- Shares advance as much as 15%, most since October 2008
- Analysts expect company to resubmit project application
Veresen Inc. jumped the most since 2008 after the Canadian pipeline and power plant operator secured a long-term sales contract for its proposed LNG export terminal in Oregon that was rejected by U.S. regulators earlier this month.
The Calgary-based company rose 8 percent to C$9.34 at 12:08 p.m. in Toronto, after earlier gaining as much as 15 percent.
The deal announced Tuesday with Japan’s Jera Co., a joint venture of Tokyo Electric Power Co. and Chubu Electric Power Co., is for the purchase of at least 1.5 million tons a year of natural gas liquefaction capacity at the planned Jordan Cove facility for an initial term of 20 years. Veresen is negotiating with other parties for the plant’s remaining capacity, according to a statement.

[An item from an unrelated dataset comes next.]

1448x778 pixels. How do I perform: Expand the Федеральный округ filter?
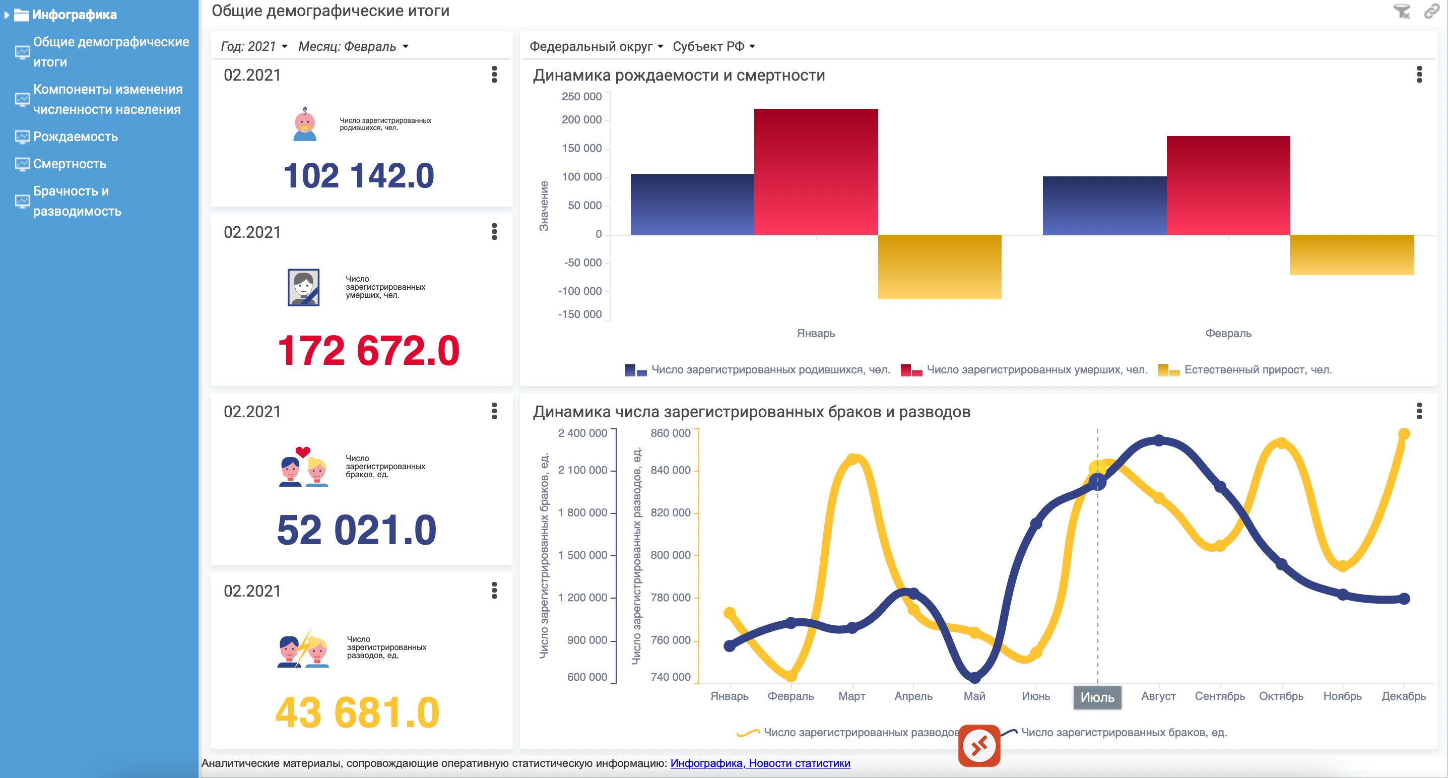[596, 47]
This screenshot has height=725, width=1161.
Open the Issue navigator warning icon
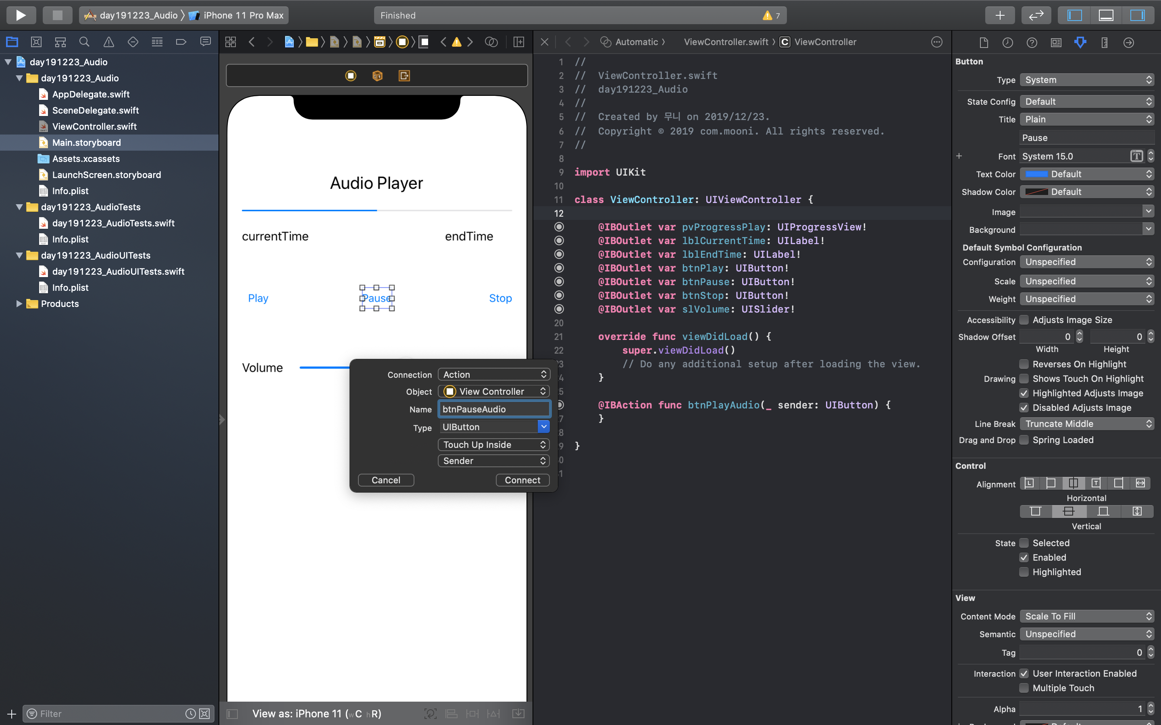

Veresen slid the most in more than four years after the Federal Energy Regulatory Commission rejected the $5.3 billion project earlier in March. That decision came as LNG export projects were already facing headwinds from an emerging global supply glut that’s depressing prices amid slowing demand from consuming nations in Asia.
“We expect the company to file for a re-hearing with FERC now that commercial support has been demonstrated," Robert Catellier, an analyst at CIBC World Markets Inc., said in a note to clients Tuesday. “We continue to see significant permitting risk and uncertainty around project timing.”
The company expects to file for a re-hearing by the April 11 deadline, Dorreen Miller, a spokeswoman for Veresen, said by telephone.